Ready in

65 mins

Cuisine

Indian · North Indian

Prep Time

15 min

Cook Time

20 min

Serving

5 People (2 rotis per person)

Calories / Serving

~200 kcal
Recipe by Home Cooking on YouTube

Recipe Summary

All Ingredients - To Make Dosti Roti

  1. Wheat Flour (Atta) 1 cup
  2. Maida (All-purpose flour) 1/2 cup
  3. Sugar 1 tsp
  4. Salt 1/2 tsp
  5. Water as needed
  6. Oil 3 tsp + for cooking
  7. Ghee for cooking (optional)

⚠ Contains Allergens

glutendairy

Step-by-Step Instructions

Step 1: Prepare the Dough

In a large bowl, combine 1 cup wheat flour, 1/2 cup maida, 1 teaspoon sugar, and 1/2 teaspoon salt. Add 3 teaspoons of oil (or melted ghee) and mix quickly with your hands to combine the ingredients.

Step 2: Knead the Dough

Gradually add water while mixing the flour until a dough starts to form. Knead the dough for at least 10 minutes until it becomes smooth and pliable. Once kneaded, rub a little oil around the dough ball.

Step 3: Rest the Dough

Cover the dough and let it rest for about 30 minutes. This allows the gluten to relax, making the dough easier to roll.

Step 4: Portion and Shape the Dough

After 30 minutes, the dough should be very soft and smooth. Shape the dough into a log and then cut it into 10 equal portions. Roll each portion into a smooth ball.

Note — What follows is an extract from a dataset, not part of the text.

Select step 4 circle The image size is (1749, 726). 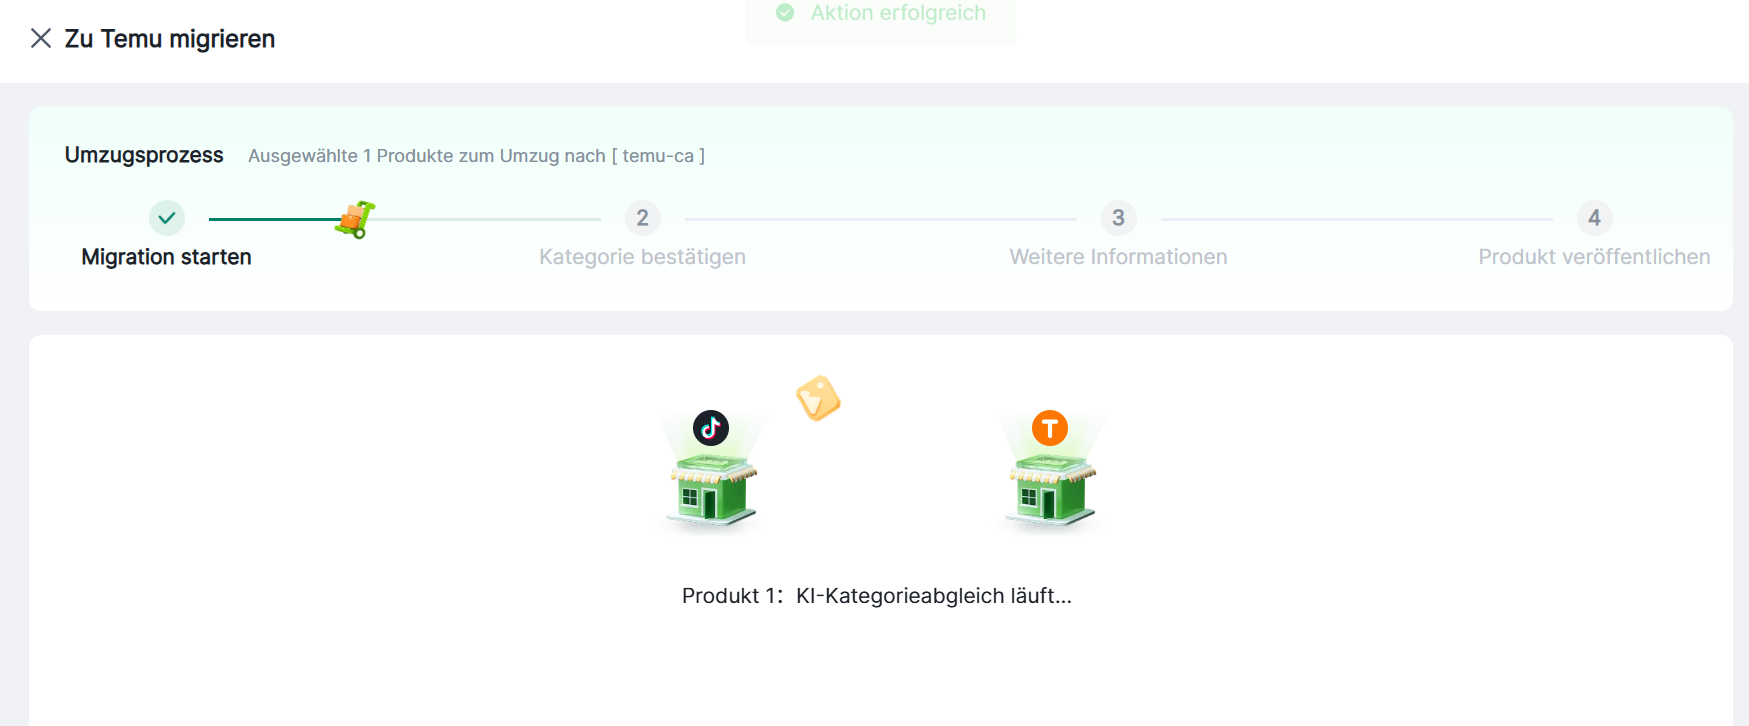1595,218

Step 5: Prepare Paired Rotis

Take two dough balls and flatten each one with your fingers into small discs. Spread a little oil (or melted ghee) on one flattened disc and dust it lightly with maida. Place the second flattened disc directly on top of the first, pressing them gently together.

Step 6: Roll the Rotis

Dust your rolling surface with a little flour. Place the paired dough on the surface and roll it out like a regular chapati, making sure it's nice and thin. The two discs should stick together during rolling.

Step 7: Cook the Dosti Roti

Heat a tawa (griddle) over medium heat. Once hot, place the rolled roti on the tawa. Cook for about 30-60 seconds until small bubbles appear on the surface. Flip the roti and cook the other side for another 30-60 seconds until light golden brown spots appear. Drizzle a little ghee or oil on top, then flip again and cook until both sides have lovely golden brown spots.

Step 8: Separate and Serve

Once cooked, remove the roti from the tawa. The two layers should easily separate into two soft, thin rotis. Fold them and serve immediately with any side dish of your choice, such as curry or sabzi.

Pro Tips

Knead the dough for at least 10 minutes to achieve a smooth and pliable consistency.

Ensure the rotis are rolled nice and thin for the best texture.

Dusting with maida and spreading oil between the paired rotis helps them separate easily after cooking, creating a soft, layered bread.

Recipe Variations

You can use only wheat flour for a healthier version, though it might be slightly less soft.

Experiment with adding a pinch of carom seeds (ajwain) to the dough for a different flavor.